TASK BRIEF - Quote the line containing "Given: Select the MOG_CharacterMotion" and all lines that follow it in the listing below, exactly as written.

DATA SECTION -
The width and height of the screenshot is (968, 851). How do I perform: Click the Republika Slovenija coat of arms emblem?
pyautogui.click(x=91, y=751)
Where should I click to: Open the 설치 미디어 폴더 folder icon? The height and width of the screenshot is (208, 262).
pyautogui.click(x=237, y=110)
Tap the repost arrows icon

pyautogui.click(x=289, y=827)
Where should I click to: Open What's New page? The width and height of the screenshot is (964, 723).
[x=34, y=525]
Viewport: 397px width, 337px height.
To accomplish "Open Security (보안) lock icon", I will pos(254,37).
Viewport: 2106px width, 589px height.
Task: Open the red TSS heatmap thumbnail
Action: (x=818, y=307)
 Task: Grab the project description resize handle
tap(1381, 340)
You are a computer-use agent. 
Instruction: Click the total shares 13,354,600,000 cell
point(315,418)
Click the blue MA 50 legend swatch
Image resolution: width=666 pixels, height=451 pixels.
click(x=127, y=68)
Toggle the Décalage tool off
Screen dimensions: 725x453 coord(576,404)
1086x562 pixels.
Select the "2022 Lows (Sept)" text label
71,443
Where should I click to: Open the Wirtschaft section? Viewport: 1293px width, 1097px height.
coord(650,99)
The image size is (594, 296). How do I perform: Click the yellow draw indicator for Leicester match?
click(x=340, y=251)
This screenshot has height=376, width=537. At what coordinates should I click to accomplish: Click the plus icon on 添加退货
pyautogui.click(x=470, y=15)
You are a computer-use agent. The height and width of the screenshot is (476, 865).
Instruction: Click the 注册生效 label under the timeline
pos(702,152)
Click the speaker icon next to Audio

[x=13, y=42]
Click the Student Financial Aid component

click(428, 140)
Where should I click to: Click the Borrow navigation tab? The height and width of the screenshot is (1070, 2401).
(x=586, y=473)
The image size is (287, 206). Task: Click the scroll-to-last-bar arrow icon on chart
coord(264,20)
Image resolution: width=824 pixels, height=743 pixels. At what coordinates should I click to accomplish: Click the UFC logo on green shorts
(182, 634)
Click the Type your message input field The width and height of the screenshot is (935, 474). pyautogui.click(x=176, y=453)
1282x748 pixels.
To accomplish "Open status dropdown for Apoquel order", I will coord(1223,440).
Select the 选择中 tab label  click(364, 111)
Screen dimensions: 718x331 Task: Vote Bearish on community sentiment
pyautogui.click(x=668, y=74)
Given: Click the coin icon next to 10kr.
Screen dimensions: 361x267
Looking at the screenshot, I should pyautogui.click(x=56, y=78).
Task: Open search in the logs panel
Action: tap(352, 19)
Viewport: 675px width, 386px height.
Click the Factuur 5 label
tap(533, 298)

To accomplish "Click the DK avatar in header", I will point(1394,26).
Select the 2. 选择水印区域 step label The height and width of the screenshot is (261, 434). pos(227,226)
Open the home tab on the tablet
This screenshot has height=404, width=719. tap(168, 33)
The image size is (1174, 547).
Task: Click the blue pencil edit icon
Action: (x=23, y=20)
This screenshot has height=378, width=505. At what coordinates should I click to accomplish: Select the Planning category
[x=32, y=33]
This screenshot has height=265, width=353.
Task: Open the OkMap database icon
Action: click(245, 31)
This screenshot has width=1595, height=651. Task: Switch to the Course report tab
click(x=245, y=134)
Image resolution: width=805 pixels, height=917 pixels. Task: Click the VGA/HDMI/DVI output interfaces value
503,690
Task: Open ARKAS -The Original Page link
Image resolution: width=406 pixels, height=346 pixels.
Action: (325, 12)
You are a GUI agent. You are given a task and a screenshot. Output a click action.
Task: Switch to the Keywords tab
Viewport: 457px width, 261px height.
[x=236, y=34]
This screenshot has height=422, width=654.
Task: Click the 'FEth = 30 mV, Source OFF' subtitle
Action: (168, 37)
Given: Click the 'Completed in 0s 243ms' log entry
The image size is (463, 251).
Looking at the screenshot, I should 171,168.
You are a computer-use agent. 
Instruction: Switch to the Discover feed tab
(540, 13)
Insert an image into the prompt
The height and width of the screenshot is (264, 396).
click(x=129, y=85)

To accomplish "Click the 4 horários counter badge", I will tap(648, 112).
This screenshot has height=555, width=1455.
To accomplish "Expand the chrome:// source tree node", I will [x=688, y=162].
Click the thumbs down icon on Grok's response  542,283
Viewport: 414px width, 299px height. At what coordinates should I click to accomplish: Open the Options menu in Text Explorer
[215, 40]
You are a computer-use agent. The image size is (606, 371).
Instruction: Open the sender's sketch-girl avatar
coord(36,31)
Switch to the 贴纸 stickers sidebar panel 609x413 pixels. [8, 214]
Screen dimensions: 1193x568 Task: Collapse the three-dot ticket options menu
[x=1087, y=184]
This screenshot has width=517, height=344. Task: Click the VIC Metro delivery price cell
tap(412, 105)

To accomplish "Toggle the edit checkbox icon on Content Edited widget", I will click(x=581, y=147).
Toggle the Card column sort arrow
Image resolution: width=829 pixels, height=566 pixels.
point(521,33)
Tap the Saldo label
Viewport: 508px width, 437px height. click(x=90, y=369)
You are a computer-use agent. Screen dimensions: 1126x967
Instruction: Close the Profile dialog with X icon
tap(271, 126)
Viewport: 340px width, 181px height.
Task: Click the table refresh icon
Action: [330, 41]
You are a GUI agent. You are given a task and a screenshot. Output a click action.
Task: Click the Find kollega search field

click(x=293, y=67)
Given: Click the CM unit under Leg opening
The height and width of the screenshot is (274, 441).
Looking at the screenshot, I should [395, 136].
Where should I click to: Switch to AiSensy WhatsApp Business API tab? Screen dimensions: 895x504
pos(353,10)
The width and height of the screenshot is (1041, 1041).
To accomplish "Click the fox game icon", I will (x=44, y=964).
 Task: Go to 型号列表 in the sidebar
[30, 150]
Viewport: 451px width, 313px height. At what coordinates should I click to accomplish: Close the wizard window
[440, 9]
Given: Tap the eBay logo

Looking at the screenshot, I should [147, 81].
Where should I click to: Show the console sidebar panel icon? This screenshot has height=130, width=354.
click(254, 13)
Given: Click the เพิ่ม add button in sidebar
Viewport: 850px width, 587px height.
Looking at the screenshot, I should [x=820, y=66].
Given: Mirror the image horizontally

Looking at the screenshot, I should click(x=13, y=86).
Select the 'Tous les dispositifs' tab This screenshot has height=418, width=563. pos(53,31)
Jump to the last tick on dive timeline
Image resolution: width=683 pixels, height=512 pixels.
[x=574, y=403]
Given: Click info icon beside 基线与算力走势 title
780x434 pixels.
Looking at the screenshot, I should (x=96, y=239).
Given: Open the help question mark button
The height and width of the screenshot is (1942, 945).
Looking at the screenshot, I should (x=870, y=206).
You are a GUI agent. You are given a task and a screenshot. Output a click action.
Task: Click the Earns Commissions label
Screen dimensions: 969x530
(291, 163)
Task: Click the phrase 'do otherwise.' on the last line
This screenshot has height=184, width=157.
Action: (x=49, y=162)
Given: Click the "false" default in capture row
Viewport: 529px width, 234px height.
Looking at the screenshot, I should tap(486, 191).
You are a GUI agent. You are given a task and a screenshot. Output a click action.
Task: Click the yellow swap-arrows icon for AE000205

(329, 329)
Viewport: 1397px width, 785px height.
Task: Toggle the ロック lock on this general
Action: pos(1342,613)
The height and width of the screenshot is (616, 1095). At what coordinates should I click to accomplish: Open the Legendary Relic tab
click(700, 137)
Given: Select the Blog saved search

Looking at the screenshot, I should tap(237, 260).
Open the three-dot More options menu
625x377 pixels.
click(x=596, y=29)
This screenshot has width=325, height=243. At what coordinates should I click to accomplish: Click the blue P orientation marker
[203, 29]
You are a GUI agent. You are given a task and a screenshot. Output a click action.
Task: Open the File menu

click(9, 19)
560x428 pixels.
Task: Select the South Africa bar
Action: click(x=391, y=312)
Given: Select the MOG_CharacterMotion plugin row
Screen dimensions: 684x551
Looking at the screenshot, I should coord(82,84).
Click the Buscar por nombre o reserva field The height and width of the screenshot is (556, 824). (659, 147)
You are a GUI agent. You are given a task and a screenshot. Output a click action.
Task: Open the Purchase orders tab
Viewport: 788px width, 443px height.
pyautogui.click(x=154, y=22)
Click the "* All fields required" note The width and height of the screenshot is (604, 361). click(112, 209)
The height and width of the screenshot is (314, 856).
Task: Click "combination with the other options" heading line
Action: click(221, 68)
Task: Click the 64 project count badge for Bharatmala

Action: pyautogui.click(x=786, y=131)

TASK ANSWER -
Given: Select the MOG_CharacterMotion plugin row
Screen dimensions: 684x551
Looking at the screenshot, I should coord(82,84).
Click the Buscar por nombre o reserva field The height and width of the screenshot is (556, 824). (659, 147)
You are a GUI agent. You are given a task and a screenshot. Output a click action.
Task: Open the Purchase orders tab
Viewport: 788px width, 443px height.
pyautogui.click(x=154, y=22)
Click the "* All fields required" note The width and height of the screenshot is (604, 361). click(112, 209)
The height and width of the screenshot is (314, 856).
Task: Click "combination with the other options" heading line
Action: click(221, 68)
Task: Click the 64 project count badge for Bharatmala

Action: pyautogui.click(x=786, y=131)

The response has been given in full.